- **Task objective**:
Copy the data below. Keep every line exactly as it is.

═══ Exercise inputs

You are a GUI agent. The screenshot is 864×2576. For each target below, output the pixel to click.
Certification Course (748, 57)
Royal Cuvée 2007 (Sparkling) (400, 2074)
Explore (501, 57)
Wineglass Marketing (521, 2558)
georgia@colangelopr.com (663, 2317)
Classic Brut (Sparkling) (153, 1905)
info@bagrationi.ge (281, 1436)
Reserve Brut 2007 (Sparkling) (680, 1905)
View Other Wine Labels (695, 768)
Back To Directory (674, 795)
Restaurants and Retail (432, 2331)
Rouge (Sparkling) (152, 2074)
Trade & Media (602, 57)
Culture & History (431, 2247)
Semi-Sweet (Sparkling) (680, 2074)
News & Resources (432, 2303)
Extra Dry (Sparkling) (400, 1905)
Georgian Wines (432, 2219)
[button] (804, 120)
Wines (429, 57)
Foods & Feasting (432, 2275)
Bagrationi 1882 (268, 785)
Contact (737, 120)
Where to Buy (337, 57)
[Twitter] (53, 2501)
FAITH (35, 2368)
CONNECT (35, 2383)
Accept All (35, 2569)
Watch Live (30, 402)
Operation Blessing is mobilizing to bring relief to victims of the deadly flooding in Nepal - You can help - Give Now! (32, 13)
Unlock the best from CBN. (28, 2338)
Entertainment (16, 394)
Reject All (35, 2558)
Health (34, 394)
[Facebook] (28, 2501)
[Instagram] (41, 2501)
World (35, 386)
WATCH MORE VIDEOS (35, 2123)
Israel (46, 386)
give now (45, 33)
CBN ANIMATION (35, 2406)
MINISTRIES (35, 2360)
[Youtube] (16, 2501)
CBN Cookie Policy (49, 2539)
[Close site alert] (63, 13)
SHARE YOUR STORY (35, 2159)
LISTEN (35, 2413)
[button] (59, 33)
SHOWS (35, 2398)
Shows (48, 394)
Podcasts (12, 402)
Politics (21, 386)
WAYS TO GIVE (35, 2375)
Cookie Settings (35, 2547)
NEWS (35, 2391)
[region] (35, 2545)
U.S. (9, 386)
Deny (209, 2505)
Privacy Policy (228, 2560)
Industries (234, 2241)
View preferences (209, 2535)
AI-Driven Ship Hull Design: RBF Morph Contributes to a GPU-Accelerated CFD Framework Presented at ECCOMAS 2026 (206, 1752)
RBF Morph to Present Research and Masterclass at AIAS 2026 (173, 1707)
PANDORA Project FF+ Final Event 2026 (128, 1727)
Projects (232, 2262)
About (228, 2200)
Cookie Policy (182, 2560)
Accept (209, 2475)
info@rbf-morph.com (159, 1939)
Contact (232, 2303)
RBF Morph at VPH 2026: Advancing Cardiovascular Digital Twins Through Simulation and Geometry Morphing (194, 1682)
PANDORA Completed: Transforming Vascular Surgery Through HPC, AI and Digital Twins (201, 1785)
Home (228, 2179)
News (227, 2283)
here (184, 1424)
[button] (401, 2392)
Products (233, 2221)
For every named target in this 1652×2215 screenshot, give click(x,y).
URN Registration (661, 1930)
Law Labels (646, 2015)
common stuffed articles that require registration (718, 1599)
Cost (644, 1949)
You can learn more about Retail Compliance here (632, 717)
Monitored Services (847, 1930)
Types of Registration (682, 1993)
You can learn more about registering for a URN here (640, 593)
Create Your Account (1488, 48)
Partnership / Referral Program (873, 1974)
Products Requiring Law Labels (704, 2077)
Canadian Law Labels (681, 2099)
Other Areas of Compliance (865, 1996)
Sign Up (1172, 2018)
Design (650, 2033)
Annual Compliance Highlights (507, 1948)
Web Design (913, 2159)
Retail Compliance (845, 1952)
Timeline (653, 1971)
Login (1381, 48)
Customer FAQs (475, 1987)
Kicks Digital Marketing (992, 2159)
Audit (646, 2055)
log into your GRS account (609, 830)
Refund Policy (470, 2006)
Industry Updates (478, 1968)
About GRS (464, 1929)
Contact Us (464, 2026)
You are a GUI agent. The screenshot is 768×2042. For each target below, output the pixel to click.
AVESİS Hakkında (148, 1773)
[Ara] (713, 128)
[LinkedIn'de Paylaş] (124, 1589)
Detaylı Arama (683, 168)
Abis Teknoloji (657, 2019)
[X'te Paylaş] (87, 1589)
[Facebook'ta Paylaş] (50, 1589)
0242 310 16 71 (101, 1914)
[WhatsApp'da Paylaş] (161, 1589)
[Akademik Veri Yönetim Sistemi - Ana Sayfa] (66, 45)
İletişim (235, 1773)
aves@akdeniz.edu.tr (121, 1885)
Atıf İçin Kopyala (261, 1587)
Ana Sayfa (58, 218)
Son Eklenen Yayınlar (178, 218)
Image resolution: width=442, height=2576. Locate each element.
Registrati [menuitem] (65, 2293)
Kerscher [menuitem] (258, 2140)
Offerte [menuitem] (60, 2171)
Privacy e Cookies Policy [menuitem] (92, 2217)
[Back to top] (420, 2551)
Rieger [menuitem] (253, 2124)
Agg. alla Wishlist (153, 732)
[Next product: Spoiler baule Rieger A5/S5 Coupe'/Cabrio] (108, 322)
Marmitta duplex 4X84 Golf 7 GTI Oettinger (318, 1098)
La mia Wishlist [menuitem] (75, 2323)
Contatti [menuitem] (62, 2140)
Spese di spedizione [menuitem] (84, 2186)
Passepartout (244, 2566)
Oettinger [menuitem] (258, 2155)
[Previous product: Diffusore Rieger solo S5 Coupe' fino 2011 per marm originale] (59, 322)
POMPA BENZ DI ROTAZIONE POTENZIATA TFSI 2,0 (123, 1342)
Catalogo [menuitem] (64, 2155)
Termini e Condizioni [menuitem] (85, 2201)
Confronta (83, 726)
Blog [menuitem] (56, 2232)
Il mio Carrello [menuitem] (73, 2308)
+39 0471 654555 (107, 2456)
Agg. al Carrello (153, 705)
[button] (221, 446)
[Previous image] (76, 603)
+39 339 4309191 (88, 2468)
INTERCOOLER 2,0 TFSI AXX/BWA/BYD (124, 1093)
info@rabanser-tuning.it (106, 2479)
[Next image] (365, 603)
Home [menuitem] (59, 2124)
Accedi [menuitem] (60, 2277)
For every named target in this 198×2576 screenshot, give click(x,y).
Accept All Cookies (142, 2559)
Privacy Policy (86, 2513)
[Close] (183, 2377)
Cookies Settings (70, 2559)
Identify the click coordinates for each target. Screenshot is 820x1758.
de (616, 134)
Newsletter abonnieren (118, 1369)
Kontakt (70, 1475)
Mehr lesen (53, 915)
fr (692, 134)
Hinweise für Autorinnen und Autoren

══════

- **Task answer**:
You are a GUI agent. The screenshot is 864×2576. For each target below, output the pixel to click.
Certification Course (748, 57)
Royal Cuvée 2007 (Sparkling) (400, 2074)
Explore (501, 57)
Wineglass Marketing (521, 2558)
georgia@colangelopr.com (663, 2317)
Classic Brut (Sparkling) (153, 1905)
info@bagrationi.ge (281, 1436)
Reserve Brut 2007 (Sparkling) (680, 1905)
View Other Wine Labels (695, 768)
Back To Directory (674, 795)
Restaurants and Retail (432, 2331)
Rouge (Sparkling) (152, 2074)
Trade & Media (602, 57)
Culture & History (431, 2247)
Semi-Sweet (Sparkling) (680, 2074)
News & Resources (432, 2303)
Extra Dry (Sparkling) (400, 1905)
Georgian Wines (432, 2219)
[button] (804, 120)
Wines (429, 57)
Foods & Feasting (432, 2275)
Bagrationi 1882 (268, 785)
Contact (737, 120)
Where to Buy (337, 57)
[Twitter] (53, 2501)
FAITH (35, 2368)
CONNECT (35, 2383)
Accept All (35, 2569)
Watch Live (30, 402)
Operation Blessing is mobilizing to bring relief to victims of the deadly flooding in Nepal - You can help - Give Now! (32, 13)
Unlock the best from CBN. (28, 2338)
Entertainment (16, 394)
Reject All (35, 2558)
Health (34, 394)
[Facebook] (28, 2501)
[Instagram] (41, 2501)
World (35, 386)
WATCH MORE VIDEOS (35, 2123)
Israel (46, 386)
give now (45, 33)
CBN ANIMATION (35, 2406)
MINISTRIES (35, 2360)
[Youtube] (16, 2501)
CBN Cookie Policy (49, 2539)
[Close site alert] (63, 13)
SHARE YOUR STORY (35, 2159)
LISTEN (35, 2413)
[button] (59, 33)
SHOWS (35, 2398)
Shows (48, 394)
Podcasts (12, 402)
Politics (21, 386)
WAYS TO GIVE (35, 2375)
Cookie Settings (35, 2547)
NEWS (35, 2391)
[region] (35, 2545)
U.S. (9, 386)
Deny (209, 2505)
Privacy Policy (228, 2560)
Industries (234, 2241)
View preferences (209, 2535)
AI-Driven Ship Hull Design: RBF Morph Contributes to a GPU-Accelerated CFD Framework Presented at ECCOMAS 2026 (206, 1752)
RBF Morph to Present Research and Masterclass at AIAS 2026 (173, 1707)
PANDORA Project FF+ Final Event 2026 (128, 1727)
Projects (232, 2262)
About (228, 2200)
Cookie Policy (182, 2560)
Accept (209, 2475)
info@rbf-morph.com (159, 1939)
Contact (232, 2303)
RBF Morph at VPH 2026: Advancing Cardiovascular Digital Twins Through Simulation and Geometry Morphing (194, 1682)
PANDORA Completed: Transforming Vascular Surgery Through HPC, AI and Digital Twins (201, 1785)
Home (228, 2179)
News (227, 2283)
here (184, 1424)
[button] (401, 2392)
Products (233, 2221)
For every named target in this 1652×2215 screenshot, give click(x,y).
URN Registration (661, 1930)
Law Labels (646, 2015)
common stuffed articles that require registration (718, 1599)
Cost (644, 1949)
You can learn more about Retail Compliance here (632, 717)
Monitored Services (847, 1930)
Types of Registration (682, 1993)
You can learn more about registering for a URN here (640, 593)
Create Your Account (1488, 48)
Partnership / Referral Program (873, 1974)
Products Requiring Law Labels (704, 2077)
Canadian Law Labels (681, 2099)
Other Areas of Compliance (865, 1996)
Sign Up (1172, 2018)
Design (650, 2033)
Annual Compliance Highlights (507, 1948)
Web Design (913, 2159)
Retail Compliance (845, 1952)
Timeline (653, 1971)
Login (1381, 48)
Customer FAQs (475, 1987)
Kicks Digital Marketing (992, 2159)
Audit (646, 2055)
log into your GRS account (609, 830)
Refund Policy (470, 2006)
Industry Updates (478, 1968)
About GRS (464, 1929)
Contact Us (464, 2026)
You are a GUI agent. The screenshot is 768×2042. For each target below, output the pixel to click.
AVESİS Hakkında (148, 1773)
[Ara] (713, 128)
[LinkedIn'de Paylaş] (124, 1589)
Detaylı Arama (683, 168)
Abis Teknoloji (657, 2019)
[X'te Paylaş] (87, 1589)
[Facebook'ta Paylaş] (50, 1589)
0242 310 16 71 (101, 1914)
[WhatsApp'da Paylaş] (161, 1589)
[Akademik Veri Yönetim Sistemi - Ana Sayfa] (66, 45)
İletişim (235, 1773)
aves@akdeniz.edu.tr (121, 1885)
Atıf İçin Kopyala (261, 1587)
Ana Sayfa (58, 218)
Son Eklenen Yayınlar (178, 218)
Image resolution: width=442, height=2576. Locate each element.
Registrati [menuitem] (65, 2293)
Kerscher [menuitem] (258, 2140)
Offerte [menuitem] (60, 2171)
Privacy e Cookies Policy [menuitem] (92, 2217)
[Back to top] (420, 2551)
Rieger [menuitem] (253, 2124)
Agg. alla Wishlist (153, 732)
[Next product: Spoiler baule Rieger A5/S5 Coupe'/Cabrio] (108, 322)
Marmitta duplex 4X84 Golf 7 GTI Oettinger (318, 1098)
La mia Wishlist [menuitem] (75, 2323)
Contatti [menuitem] (62, 2140)
Spese di spedizione [menuitem] (84, 2186)
Passepartout (244, 2566)
Oettinger [menuitem] (258, 2155)
[Previous product: Diffusore Rieger solo S5 Coupe' fino 2011 per marm originale] (59, 322)
POMPA BENZ DI ROTAZIONE POTENZIATA TFSI 2,0 (123, 1342)
Catalogo [menuitem] (64, 2155)
Termini e Condizioni [menuitem] (85, 2201)
Confronta (83, 726)
Blog [menuitem] (56, 2232)
Il mio Carrello [menuitem] (73, 2308)
+39 0471 654555 (107, 2456)
Agg. al Carrello (153, 705)
[button] (221, 446)
[Previous image] (76, 603)
+39 339 4309191 (88, 2468)
INTERCOOLER 2,0 TFSI AXX/BWA/BYD (124, 1093)
info@rabanser-tuning.it (106, 2479)
[Next image] (365, 603)
Home [menuitem] (59, 2124)
Accedi [menuitem] (60, 2277)
For every named target in this 198×2576 screenshot, give click(x,y).
Accept All Cookies (142, 2559)
Privacy Policy (86, 2513)
[Close] (183, 2377)
Cookies Settings (70, 2559)
Identify the click coordinates for each target. Screenshot is 820x1758.
de (616, 134)
Newsletter abonnieren (118, 1369)
Kontakt (70, 1475)
Mehr lesen (53, 915)
fr (692, 134)
Hinweise für Autorinnen und Autoren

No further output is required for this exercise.